━━━━━ The data ━━━━━

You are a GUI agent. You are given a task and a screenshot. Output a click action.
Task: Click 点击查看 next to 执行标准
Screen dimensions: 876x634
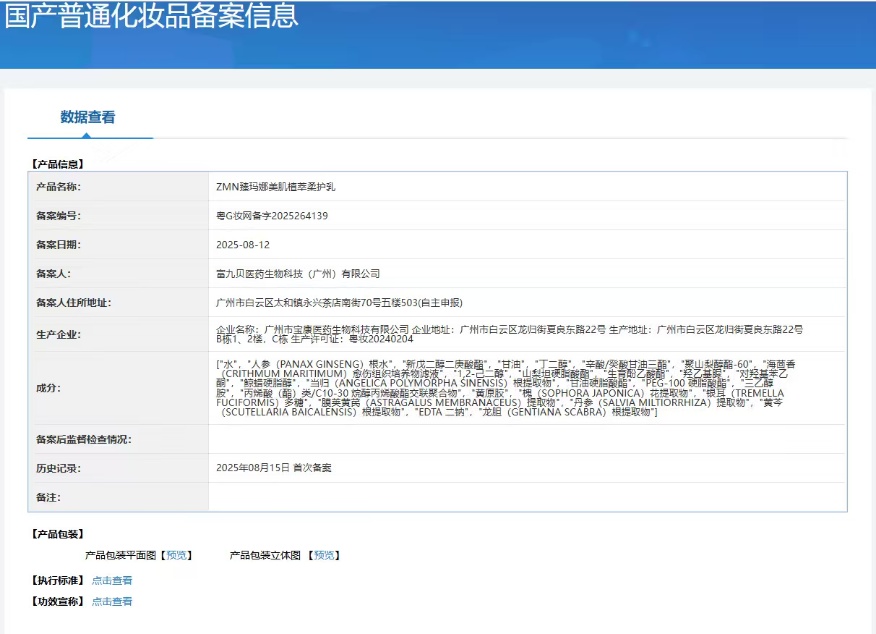click(x=112, y=580)

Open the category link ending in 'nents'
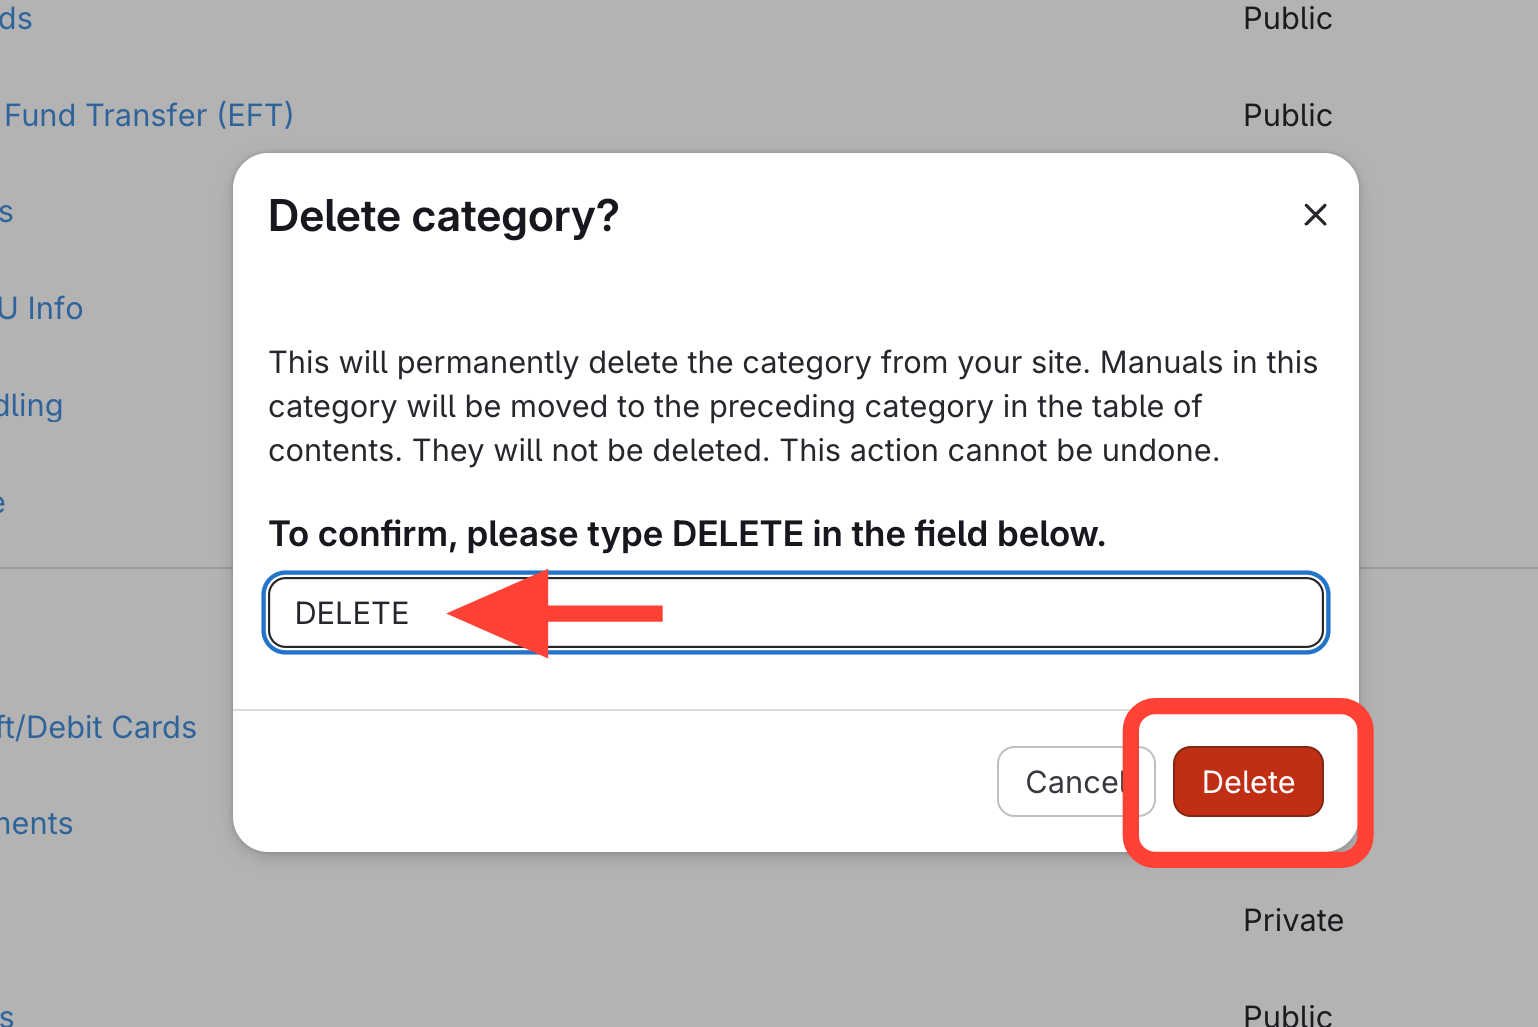coord(36,824)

━━━━━

Goal of the exercise:
Pictures are not part of the copy. Output only the lines from the one with "Task: Click 点击查看 next to 执行标准" through the final line of the records, exactly as given.

Result of this task:
Task: Click 点击查看 next to 执行标准
Screen dimensions: 876x634
click(x=112, y=580)

Open the category link ending in 'nents'
coord(36,824)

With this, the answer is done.